But Abram said, “O Lord GOD, what will you give me, for I continue childless, and the heir of my house is Eliezer of Damascus?” And Abram said, “Behold, you have given me no offspring, and a member of my household will be my heir.”
And behold, the word of the LORD came to him: “This man shall not be your heir; your very own son shall be your heir.” And he brought him outside and said, “Look toward heaven, and number the stars, if you are able to number them.” Then he said to him, “So shall your offspring be.”
And he believed the LORD, and he counted it to him as righteousness.
And he said to him, “I am the LORD who brought you out from Ur of the Chaldeans to give you this land to possess.”
But he said, “O Lord GOD, how am I to know that I shall possess it?”
He said to him, “Bring me a heifer three years old, a female goat three years old, a ram three years old, a turtledove, and a young pigeon.”
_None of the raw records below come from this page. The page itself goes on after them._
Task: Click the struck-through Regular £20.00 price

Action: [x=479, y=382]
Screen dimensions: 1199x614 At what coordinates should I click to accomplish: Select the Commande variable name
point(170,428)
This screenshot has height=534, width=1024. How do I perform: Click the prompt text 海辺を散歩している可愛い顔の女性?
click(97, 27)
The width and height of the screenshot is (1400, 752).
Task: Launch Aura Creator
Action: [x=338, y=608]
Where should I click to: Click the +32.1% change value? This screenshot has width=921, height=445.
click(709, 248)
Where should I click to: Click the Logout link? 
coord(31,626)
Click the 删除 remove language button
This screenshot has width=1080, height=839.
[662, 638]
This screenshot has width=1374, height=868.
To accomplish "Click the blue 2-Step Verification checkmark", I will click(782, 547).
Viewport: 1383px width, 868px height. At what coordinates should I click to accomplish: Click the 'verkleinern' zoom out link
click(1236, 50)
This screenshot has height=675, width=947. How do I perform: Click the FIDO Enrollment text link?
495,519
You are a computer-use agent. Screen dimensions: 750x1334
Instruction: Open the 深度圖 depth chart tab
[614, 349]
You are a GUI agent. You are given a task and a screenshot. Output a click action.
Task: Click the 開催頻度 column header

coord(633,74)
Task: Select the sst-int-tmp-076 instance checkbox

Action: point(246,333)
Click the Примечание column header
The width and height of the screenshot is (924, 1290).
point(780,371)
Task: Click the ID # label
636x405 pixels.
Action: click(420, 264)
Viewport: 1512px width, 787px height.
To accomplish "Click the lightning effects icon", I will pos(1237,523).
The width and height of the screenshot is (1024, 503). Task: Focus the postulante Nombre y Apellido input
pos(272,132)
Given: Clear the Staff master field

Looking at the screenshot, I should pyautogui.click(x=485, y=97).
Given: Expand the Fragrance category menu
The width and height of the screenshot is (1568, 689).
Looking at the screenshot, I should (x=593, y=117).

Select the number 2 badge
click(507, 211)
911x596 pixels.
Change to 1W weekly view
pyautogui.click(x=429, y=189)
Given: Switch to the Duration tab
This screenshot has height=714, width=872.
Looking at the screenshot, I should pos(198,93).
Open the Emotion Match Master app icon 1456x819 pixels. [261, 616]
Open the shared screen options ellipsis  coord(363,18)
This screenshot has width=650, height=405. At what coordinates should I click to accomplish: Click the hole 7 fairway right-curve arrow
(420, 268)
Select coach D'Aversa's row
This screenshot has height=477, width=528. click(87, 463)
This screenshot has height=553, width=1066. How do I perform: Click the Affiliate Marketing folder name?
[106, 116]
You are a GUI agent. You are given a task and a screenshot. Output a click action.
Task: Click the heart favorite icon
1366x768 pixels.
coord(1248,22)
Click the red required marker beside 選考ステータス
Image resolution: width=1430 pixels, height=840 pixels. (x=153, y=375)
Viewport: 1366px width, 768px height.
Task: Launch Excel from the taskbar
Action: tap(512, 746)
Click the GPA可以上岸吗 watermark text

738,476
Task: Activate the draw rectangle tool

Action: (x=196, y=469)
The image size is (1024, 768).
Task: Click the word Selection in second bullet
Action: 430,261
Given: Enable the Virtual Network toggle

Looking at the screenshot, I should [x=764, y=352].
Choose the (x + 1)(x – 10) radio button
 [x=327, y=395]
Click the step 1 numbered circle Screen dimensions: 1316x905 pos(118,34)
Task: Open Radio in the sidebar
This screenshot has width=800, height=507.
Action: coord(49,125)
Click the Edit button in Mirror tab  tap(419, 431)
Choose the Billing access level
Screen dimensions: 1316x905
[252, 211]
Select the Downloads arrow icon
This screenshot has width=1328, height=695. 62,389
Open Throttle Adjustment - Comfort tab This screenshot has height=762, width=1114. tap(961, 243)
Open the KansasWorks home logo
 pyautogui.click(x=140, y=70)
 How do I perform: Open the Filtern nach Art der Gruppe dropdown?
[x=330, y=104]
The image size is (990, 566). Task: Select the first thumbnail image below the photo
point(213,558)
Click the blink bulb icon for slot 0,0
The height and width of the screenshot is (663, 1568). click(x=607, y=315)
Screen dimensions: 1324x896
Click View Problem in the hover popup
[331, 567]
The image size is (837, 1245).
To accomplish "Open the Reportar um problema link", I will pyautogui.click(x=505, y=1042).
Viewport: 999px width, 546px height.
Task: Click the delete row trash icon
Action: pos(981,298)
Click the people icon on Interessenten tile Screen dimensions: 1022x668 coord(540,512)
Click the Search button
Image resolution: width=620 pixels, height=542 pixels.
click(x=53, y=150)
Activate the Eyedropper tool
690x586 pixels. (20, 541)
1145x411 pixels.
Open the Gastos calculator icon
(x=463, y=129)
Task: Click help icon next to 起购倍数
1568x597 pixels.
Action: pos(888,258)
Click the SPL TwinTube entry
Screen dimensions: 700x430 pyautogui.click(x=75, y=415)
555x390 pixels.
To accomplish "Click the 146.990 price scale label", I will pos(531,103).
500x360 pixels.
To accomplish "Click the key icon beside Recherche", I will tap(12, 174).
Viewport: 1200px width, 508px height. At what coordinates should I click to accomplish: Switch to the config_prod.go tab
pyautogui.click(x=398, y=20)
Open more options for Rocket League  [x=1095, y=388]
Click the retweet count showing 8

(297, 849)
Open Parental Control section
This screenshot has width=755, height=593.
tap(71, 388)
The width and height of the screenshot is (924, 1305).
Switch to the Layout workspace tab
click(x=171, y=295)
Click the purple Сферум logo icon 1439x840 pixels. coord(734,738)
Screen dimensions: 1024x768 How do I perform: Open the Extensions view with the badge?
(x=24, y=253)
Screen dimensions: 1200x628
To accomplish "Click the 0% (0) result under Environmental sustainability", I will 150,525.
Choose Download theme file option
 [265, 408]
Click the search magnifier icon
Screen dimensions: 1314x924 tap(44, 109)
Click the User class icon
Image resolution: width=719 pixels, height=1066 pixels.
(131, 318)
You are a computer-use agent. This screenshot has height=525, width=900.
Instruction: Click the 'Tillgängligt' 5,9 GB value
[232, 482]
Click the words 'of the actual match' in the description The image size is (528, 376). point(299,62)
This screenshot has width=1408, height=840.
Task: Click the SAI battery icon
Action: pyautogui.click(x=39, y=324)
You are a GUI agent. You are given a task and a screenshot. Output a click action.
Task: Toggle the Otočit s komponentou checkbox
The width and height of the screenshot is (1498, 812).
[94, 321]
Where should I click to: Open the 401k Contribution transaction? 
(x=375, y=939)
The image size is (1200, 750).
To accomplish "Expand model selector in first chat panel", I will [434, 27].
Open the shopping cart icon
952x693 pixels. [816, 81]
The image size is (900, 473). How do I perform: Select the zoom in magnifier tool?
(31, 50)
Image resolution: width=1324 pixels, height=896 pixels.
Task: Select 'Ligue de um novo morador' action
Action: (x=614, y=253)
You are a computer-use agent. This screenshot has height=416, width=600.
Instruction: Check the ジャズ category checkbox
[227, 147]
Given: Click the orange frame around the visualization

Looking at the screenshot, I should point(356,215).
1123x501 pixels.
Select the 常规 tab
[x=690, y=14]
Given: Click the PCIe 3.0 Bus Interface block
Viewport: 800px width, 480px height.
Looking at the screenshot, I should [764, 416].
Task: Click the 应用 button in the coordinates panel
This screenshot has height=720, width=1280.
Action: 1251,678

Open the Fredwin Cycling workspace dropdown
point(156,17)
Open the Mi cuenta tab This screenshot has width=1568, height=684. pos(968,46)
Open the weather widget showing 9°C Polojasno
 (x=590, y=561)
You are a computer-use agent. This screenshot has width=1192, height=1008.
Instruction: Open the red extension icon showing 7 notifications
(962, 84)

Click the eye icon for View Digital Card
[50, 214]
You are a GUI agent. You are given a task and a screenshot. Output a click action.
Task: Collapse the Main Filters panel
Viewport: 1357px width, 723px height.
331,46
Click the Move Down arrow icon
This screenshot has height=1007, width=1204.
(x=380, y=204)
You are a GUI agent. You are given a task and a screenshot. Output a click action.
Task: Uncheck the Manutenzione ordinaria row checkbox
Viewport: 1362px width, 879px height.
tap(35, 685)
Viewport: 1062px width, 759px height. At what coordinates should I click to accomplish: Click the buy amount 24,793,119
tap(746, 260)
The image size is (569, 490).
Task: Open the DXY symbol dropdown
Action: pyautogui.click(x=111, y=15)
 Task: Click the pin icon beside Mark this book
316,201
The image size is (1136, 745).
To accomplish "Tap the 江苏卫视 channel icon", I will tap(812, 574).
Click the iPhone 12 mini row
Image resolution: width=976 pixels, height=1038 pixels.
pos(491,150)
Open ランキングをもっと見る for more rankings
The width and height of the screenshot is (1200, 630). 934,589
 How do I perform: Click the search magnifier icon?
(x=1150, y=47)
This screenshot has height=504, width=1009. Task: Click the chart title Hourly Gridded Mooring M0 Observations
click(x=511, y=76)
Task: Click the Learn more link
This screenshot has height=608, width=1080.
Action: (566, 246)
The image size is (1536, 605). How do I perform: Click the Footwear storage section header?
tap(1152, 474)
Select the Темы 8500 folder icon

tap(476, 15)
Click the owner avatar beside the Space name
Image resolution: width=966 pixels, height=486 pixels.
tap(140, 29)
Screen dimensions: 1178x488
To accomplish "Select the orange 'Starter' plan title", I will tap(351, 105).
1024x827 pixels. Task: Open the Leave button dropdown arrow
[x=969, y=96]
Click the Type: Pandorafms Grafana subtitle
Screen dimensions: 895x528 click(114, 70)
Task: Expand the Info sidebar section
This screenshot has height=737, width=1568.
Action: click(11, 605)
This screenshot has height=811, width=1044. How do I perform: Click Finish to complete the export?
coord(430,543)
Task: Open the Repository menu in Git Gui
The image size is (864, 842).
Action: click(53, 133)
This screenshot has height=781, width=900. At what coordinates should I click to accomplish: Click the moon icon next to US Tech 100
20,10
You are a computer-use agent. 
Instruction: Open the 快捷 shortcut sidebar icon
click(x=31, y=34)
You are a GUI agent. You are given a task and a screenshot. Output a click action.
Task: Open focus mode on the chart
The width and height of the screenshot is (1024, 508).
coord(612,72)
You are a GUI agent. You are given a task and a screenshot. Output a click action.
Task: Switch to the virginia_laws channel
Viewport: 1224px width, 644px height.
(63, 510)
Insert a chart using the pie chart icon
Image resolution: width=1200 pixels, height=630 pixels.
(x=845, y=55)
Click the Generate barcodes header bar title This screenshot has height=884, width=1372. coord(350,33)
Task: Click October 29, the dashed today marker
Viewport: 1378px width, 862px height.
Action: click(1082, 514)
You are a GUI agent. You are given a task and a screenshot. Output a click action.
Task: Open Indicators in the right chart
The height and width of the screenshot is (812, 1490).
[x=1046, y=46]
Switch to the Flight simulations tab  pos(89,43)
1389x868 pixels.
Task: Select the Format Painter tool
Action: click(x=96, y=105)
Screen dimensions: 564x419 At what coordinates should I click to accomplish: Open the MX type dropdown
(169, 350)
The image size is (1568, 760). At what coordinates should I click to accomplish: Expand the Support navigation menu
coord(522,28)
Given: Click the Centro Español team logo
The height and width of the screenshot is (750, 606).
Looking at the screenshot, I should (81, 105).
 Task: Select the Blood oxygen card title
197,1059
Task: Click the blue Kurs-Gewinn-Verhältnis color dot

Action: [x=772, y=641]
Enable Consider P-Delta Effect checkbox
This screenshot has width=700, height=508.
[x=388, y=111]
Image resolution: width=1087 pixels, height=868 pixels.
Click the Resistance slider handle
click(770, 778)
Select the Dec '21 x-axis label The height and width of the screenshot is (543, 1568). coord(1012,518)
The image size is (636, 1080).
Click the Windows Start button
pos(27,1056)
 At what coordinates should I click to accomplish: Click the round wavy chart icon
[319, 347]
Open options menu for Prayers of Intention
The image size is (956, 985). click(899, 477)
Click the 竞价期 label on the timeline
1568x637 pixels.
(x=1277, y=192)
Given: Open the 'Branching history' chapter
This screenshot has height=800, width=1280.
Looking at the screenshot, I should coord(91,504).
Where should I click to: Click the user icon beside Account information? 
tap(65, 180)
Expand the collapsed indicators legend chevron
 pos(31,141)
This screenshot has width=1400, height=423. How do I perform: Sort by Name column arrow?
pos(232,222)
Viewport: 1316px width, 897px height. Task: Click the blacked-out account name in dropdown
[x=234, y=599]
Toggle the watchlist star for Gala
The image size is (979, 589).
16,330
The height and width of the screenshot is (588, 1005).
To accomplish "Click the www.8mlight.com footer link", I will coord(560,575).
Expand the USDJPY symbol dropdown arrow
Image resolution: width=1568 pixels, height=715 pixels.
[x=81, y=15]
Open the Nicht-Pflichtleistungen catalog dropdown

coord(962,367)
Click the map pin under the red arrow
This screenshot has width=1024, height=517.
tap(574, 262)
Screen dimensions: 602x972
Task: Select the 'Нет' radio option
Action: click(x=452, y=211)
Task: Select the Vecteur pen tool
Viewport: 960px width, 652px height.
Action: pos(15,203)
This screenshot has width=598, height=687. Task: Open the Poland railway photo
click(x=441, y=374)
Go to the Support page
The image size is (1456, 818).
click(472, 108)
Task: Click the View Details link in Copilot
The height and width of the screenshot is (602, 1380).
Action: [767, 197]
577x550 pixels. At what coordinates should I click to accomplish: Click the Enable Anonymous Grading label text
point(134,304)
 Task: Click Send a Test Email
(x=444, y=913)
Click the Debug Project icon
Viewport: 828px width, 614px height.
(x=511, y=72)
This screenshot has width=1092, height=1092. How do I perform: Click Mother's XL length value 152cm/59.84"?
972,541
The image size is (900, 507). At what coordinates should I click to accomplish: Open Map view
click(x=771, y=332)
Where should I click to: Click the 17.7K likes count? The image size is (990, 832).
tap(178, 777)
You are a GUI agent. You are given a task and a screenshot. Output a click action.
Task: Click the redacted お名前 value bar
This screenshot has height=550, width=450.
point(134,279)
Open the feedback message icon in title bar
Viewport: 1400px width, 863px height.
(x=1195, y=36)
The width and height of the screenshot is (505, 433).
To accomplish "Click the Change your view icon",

And he brought him all these, cut them in half, and laid each half over against the other. But he did not cut the birds in half. And when birds of prey came down on the carcasses, Abram drove them away.
As the sun was going down, a deep sleep fell on Abram. And behold, dreadful and great darkness fell upon him.
Then the LORD said to Abram, “Know for certain that your offspring will be sojourners in a land that is not theirs and will be servants there, and they will be afflicted for four hundred years. But I will bring judgment on the nation that they serve, and afterward they shall come out with great possessions. As for you, you shall go to your fathers in peace; you shall be buried in a good old age. And they shall come back here in the fourth generation, for the iniquity of the Amorites is not yet complete.”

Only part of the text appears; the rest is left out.